What is Micro SIP?

by admin November 05, 2017
Micro SIP, WealthhunterIndia

What is Micro SIP?

A few months ago, would you have believed that investing in mutual funds would require just Rs 50? Well, Reliance Mutual Fund (Rs 100 per month SIP) and ICICI Prudential Mutual Fund (Rs 50 per month SIP) has just begun a new era of micro-SIPs.

Systematic investment plans that allow you to invest Rs 50 or Rs 100 every month in a mutual fund (small amounts compared to Rs 500 per month for the lowest priced SIPs that were available till now) are called micro-SIPs.

With such schemes, Reliance Mutual Fund and ICICI Prudential Mutual Fund have taken the micro-SIP revolution to rural India, where even a daily wage earner can participate in India’s equity markets.

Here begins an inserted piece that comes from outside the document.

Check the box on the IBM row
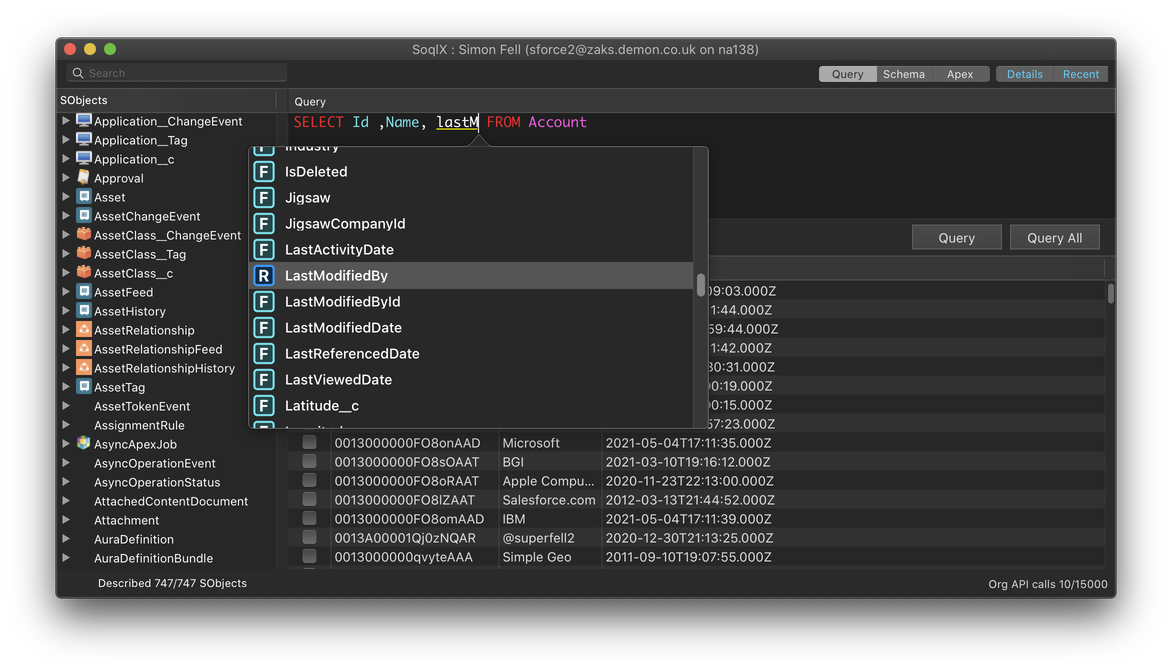The width and height of the screenshot is (1172, 672). pos(310,518)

Micro SIP: Investment tool for people

Many investors are keen to start SIPs of small amounts for their household helps, drivers or other small investors. However, these investors may not have a PAN card or other documentation required for mutual fund investments. In order to facilitate such small-ticket investments, Sebi has withdrawn the requirement of PAN for SIPs that do not exceed Rs. 50,000 in a financial year. Such installments are called micro SIPs

How SIPs work

Before we try to look into the pros and cons of micro-SIPs, let us first examine how SIPs work.

Instead of investing all your savings at one shot, SIPs help you spread your investments over regular intervals. This technique helps you average your cost of buying shares.

Let’s understand what this means.

Say you invest Rs 1,000 in SIP X and get 97.5 units at the cost of Rs 10 per unit. If you are wondering why you have got only 97.5 units (and not 100 units) when you invested Rs 1,000, here’s the answer.

Every mutual fund deducts some amount from your investments called an entry load. This is the fee you pay for entering a new fund offer (the first time a mutual fund offers its units to the investing public) or, for that matter, any other scheme of a mutual fund.

Assuming a rate of entry load at 2.5 percent (this differs from scheme to scheme and company to company) on your initial investment of Rs 1,000, you pay Rs 25 as the load. Hence you get only 97.5 units (Rs 975 / Rs 10).

Now say, after a month, the net asset value of your SIP scheme falls to Rs 9. Since you are in a SIP scheme, you will again be investing Rs 975 (after deducting entry load from Rs 1,000). This time, the number of units that you get will be Rs 975 / Rs 9, that is 108.33.

  • Why you SIP is expensive

At the end of two months, you have 205.83 units (108.33 + 97.5).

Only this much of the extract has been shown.